> Exercise
Each line containing the word "agent" must be copied from the material below.

> Supplied records
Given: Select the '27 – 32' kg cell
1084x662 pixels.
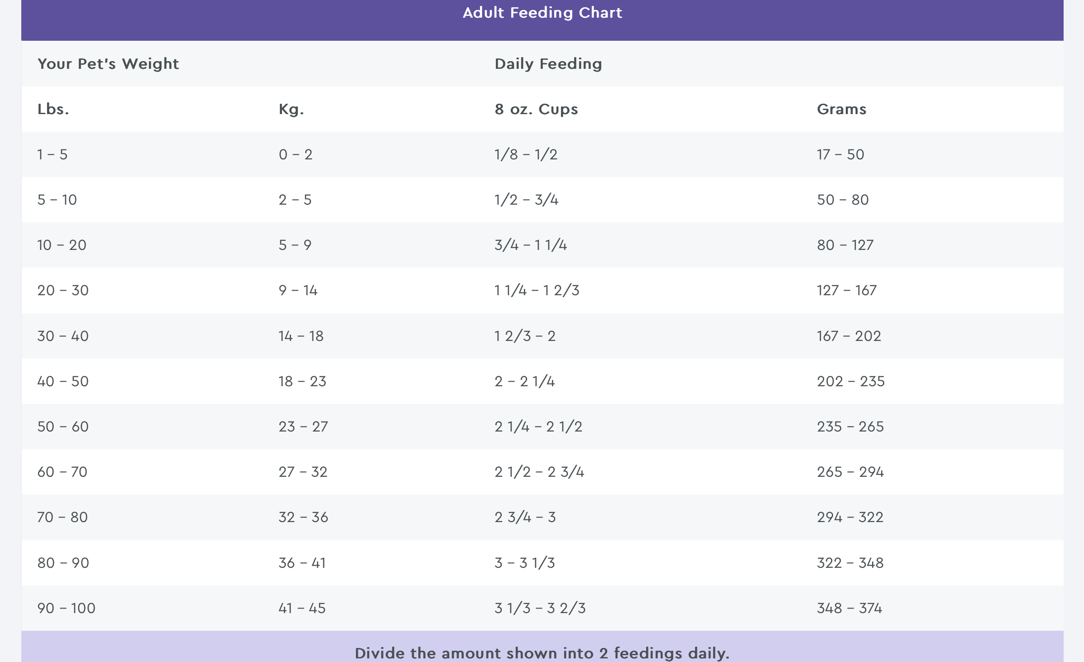Looking at the screenshot, I should 302,472.
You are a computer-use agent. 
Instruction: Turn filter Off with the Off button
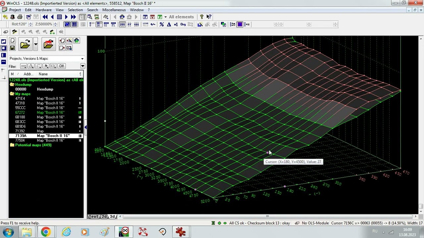(61, 66)
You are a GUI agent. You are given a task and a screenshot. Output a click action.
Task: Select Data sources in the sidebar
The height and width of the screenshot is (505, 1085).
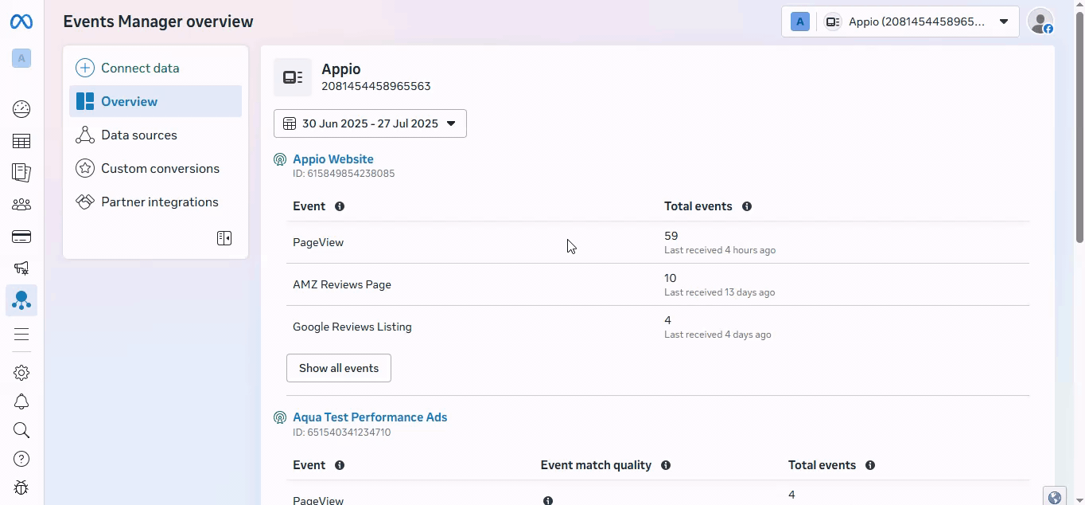[139, 135]
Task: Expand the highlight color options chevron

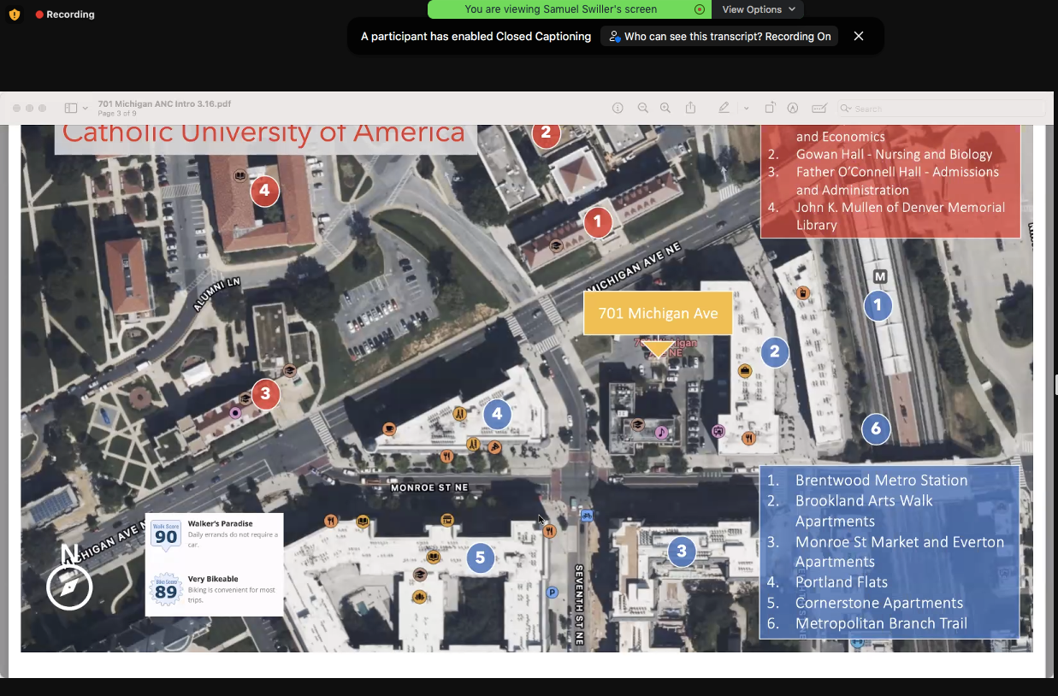Action: pos(746,109)
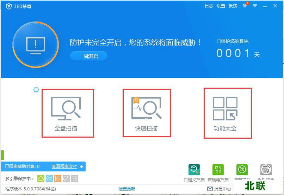Open the 消息中心 message center
This screenshot has height=195, width=284.
pyautogui.click(x=219, y=189)
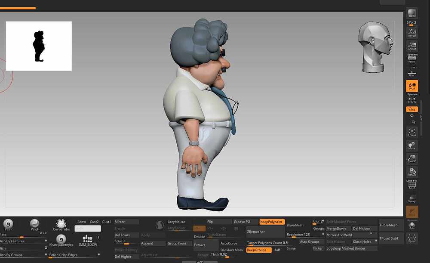Select the Move view tool icon

click(412, 145)
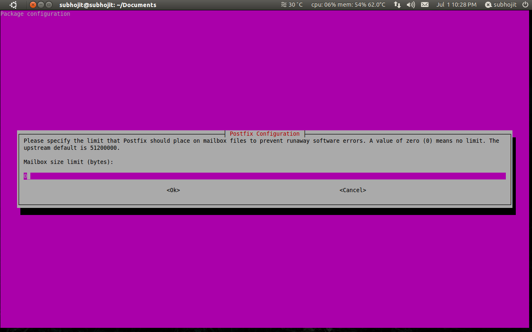Open the weather indicator showing 30 °C

292,5
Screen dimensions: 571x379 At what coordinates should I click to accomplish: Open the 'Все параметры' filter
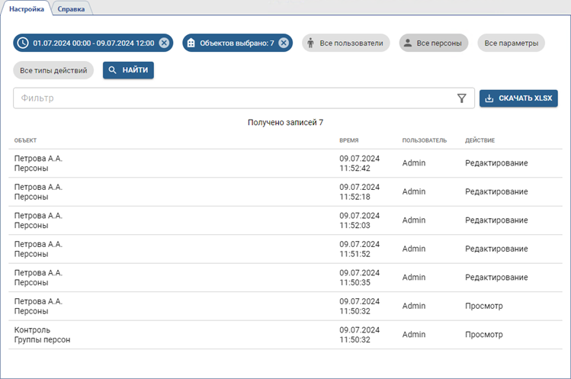click(511, 43)
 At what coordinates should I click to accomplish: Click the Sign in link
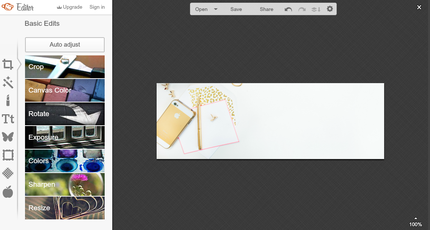point(97,7)
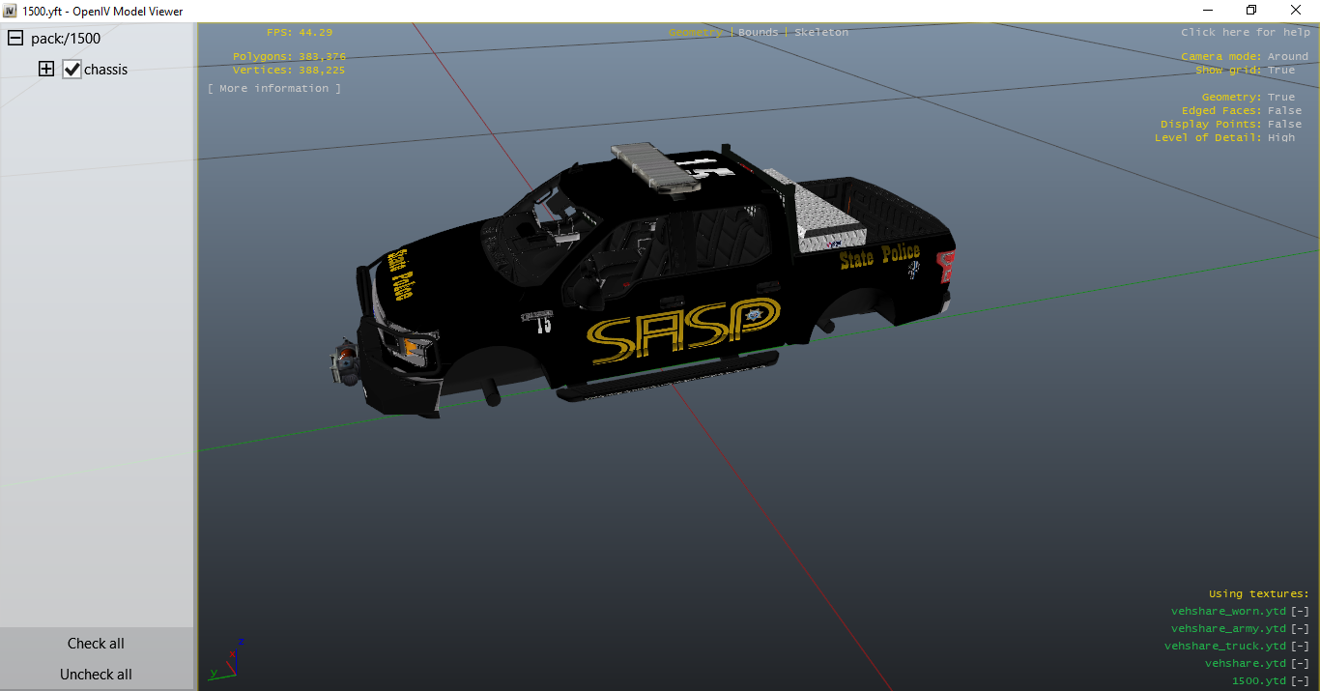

> Answer box
You are a computer-use agent. 
You are a GUI agent. You are given a task and a screenshot. Output a click action.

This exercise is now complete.